A recent study published in Anaesthesia showed COVID-19 patients who have chronic kidney disease (CKD) or develop coronavirus-related kidney injury in the intensive care unit (ICU) face higher odds of death than their otherwise-healthy peers, according to a news report from the Center for Infectious Disease Research and Policy (CIDRAP) at the University of Minnesota.
Led by researchers at Imperial College London, the retrospective study involved 372 adult COVID-19 patients in four ICUs in the United Kingdom from March 10 to July 31. Of the 372 patients, 216 (58 percent) had kidney impairment, 22 percent of which was CKD (48 patients) and 78 percent of which developed during hospitalization (168 patients).
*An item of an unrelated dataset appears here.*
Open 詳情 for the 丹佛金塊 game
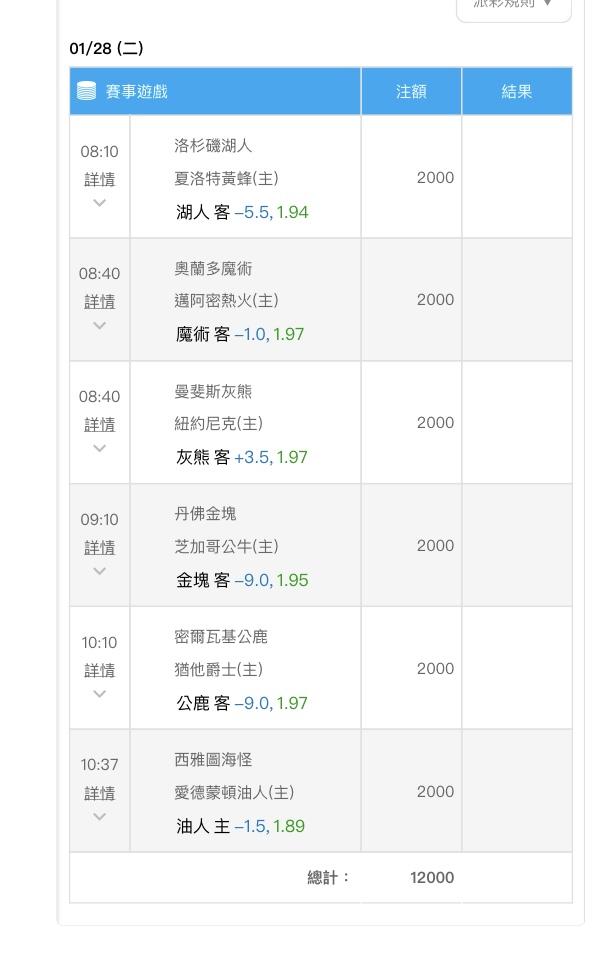Screen dimensions: 592x955 click(x=99, y=548)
In total, 139 of 372 patients (37 percent) died. Of the 156 patients with healthy kidneys, 32 (21 percent) died in the hospital, in contrast with 81 of 168 patients (48 percent) with newly developed kidney injury and 11 of 22 (50 percent) with CKD stage 1 through 4.
Among the other 26 patients who had CKD, 9 of 19 patients (47 percent) with end-stage renal failure (ESRF), who had already required routine outpatient dialysis, died. The death rate was highest in CKD patients who had undergone kidney transplant (6 of 7 [86 percent]).
Death rates rose along with worsening kidney injury classified by Kidney Disease: Improving Global Outcomes (KDIGO) classification; of 157 patients with stage 0 (least) injury, 33 (21 percent) died, compared with those with more serious stages 1 to 3 injury (91/186 [49 percent]). Those who died were more likely to have needed dialysis than survivors (64/139 [46 percent] vs 57/233 [24 percent]). But once dialysis was started, death rates were not significantly different between survivors and non-survivors in patients with new kidney injury (39/82 [48 percent] vs 43/82 [52 percent]) or non–end-stage CKD (8/17 [47 percent] vs 9/17 [53 percent]).